抜粋 |

+===+

また、本願明細書において「半極性面」とは、例えば、周期表第13族金属窒化物半導体結晶が六方晶であってその主面が(hklm)で表される場合、h、k、lのうち少なくとも2つが0でなく、且つmが0でない面をいう。また、半極性面は、C面、すなわち{0001}面に対して傾いた面で、表面に周期表第13族金属元素と窒素元素の両方あるいは片方のみが存在する場合で、かつその存在比が1:1でない面を意味する。h、k、l、mはそれぞれ独立に−5〜5のいずれかの整数であることが好ましく、−3〜3のいずれかの整数であることがより好ましく、低指数面であることが好ましい。具体的には、例えば{20−21}面、{20−2−1}面、{30−31}面、{30−3−1}面、{10−11}面、{10−1−1}面、{10−12}面、{10−1−2}面、{11−22}面、{11−2−2}面、{11−21}面、{11−2−1}面など低指数面が挙げられる。
また、本明細書においてC面、M面、A面や特定の指数面を称する場合には、±0.01°以内の精度で計測される各結晶軸から10°以内のオフ角を有する範囲内の面を含む。好ましくはオフ角が5°以内であり、より好ましくは3°以内である。
<周期表第13族金属窒化物半導体結晶>
本発明の周期表第13族金属窒化物半導体結晶は、「主面が非極性面又は半極性面であり、前記主面における基底面積層欠陥の最大幅が800μm以下であり、前記主面は、幅が5倍以上異なる基底面積層欠陥を含む」ことを特徴とする。
前述のように、従来の方法で非極性面上又は半極性面上に結晶成長させた場合には、成長方向に対して垂直方向の基底面積層欠陥の幅が、成長に伴って大きく広がってしまうため、このような結晶を切断して非極性面又は半極性面を主面とする基板を複数枚得たとしても、基板ごとに基底面積層欠陥の幅が大きく異なるものとなってしまう、つまり、基板ごとに基底面積層欠陥密度が大きく異なるものとなってしまうという課題が存在することを、本発明者らが新たに見出した。基底面積層欠陥を有する基板を用いてその上に下地基板に含まれる基底面積層欠陥はその上にデバイス構造を形成した場合には、基板における積層欠陥密度の大きさによっては所望のデバイス特性が得られないことが知られており、そのため、基底面積層欠陥密度が大きく異なる複数の基板を用いた場合には、所望の特性を有するデバイスを歩留まりよく生産することは困難であった。

+===+

保存データ |

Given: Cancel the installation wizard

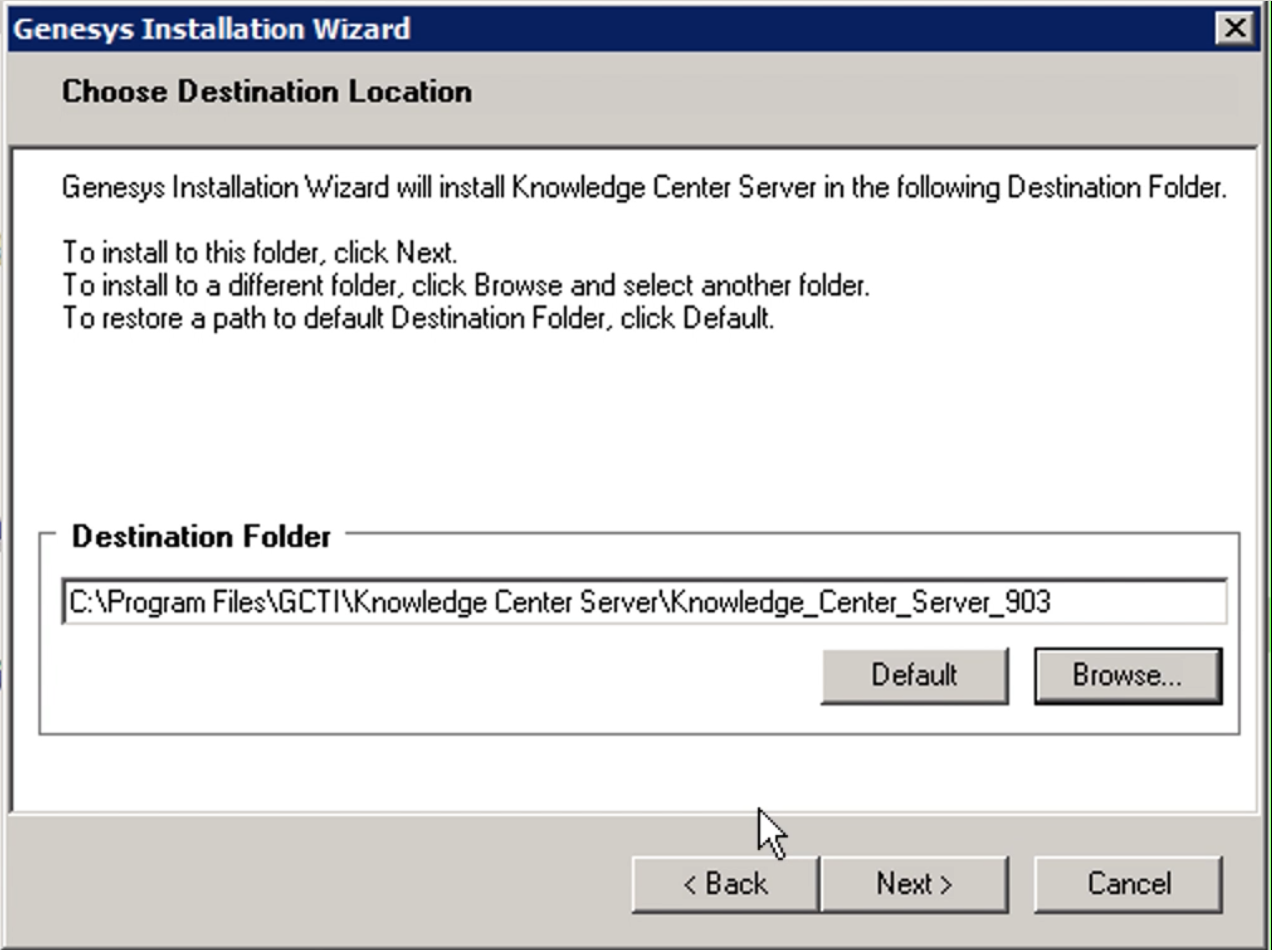Looking at the screenshot, I should coord(1127,884).
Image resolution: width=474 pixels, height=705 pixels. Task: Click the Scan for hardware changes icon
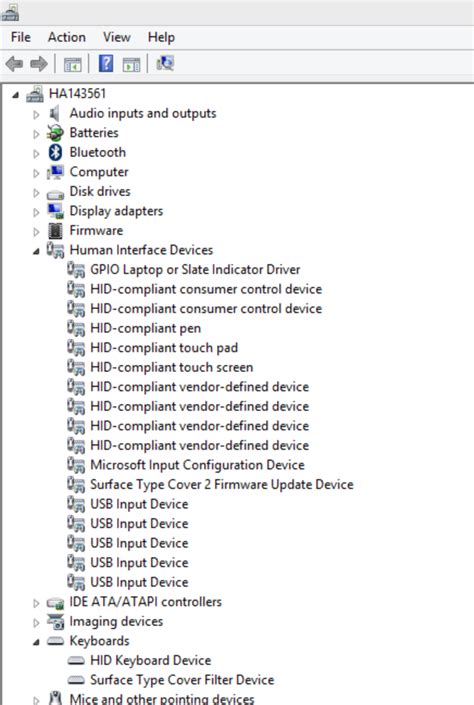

+===+

必須課題 |
A - 窒化物半導体結晶についての抜粋にある「好ましくはオフ角が5°以内であり、より好ましくは3°以内である。」という文を英語に訳すとどうなりますか？
B - 窒化物半導体結晶についての抜粋を、最後の文に続けて書き進めてもらえますか？

各課題の回答 |
A - Preferably, the off-angle is within 5°, and more preferably within 3°.

B -
このような課題に対して本発明者らは、主面が非極性面又は半極性面である周期表第13族金属窒化物半導体結晶であって、前記主面における基底面積層欠陥の最大幅が800μm以下であり、前記主面が、幅が5倍以上異なる基底面積層欠陥を含むように結晶を製造することによって、成長に伴う基底面積層欠陥の幅の広がりを抑制することができ、結晶を切断して非極性面又は半極性面を主面とする基板を複数枚得た場合には、基板ごとの基底面積層欠陥密度のばらつきを少なくすることができることを見出した。従来の方法で非極性面又は半極性面を主面とする下地基板上に結晶成長させた場合、結晶成長に伴って増大する内部応力を緩和すべく、成長に伴って基底面積層欠陥の幅が大きく広がっていると考えられるが、本発明では成長結晶の成長面(主面)が、幅が大きく異なる基底面積層欠陥を備えるように成長することで、成長に伴い増大する内部応力を効果的に分散させることができ、成長に伴う基底面積層欠陥の幅の増大を抑制することができていると考えられる。特に幅が5倍以上異なる基底面積層欠陥を含む場合には、基底面積層欠陥の最大幅を800μm以下とすることができ、成長に伴う基底面積層欠陥の幅の広がりを効果的に抑制することができることを明らかとしたのである。
基底面積層欠陥とは、C面(基底面)内に発生する面欠陥であるため、非極性面又は半極性面においては線状の欠陥として観測される。例えば、M面においてはa軸方向に平行な線状の欠陥として、A面においてはm軸方向に平行な線状の欠陥として観測される。図1はM面を主面とする周期表第13族金属窒化物半導体結晶における基底面積層欠陥の概念図であり、C面断面において面欠陥として存在する基底面積層欠陥1が、主面であるM面3ではa軸方向に平行な線状の欠陥2として観測される。
なお、基底面積層欠陥は、例えば蛍光顕微鏡観察や低温カソードルミネッセンス測定を行うことによって特定することができ、本明細書においては、82Kの低温条件下においてカソードルミネッセンス測定を行い、3.41eV(364nm)付近の基底面積層欠陥由来のピーク(Iタイプの積層欠陥由来のピーク)を波長分解して像観察することで特定している。
(主面に存在する基底面積層欠陥)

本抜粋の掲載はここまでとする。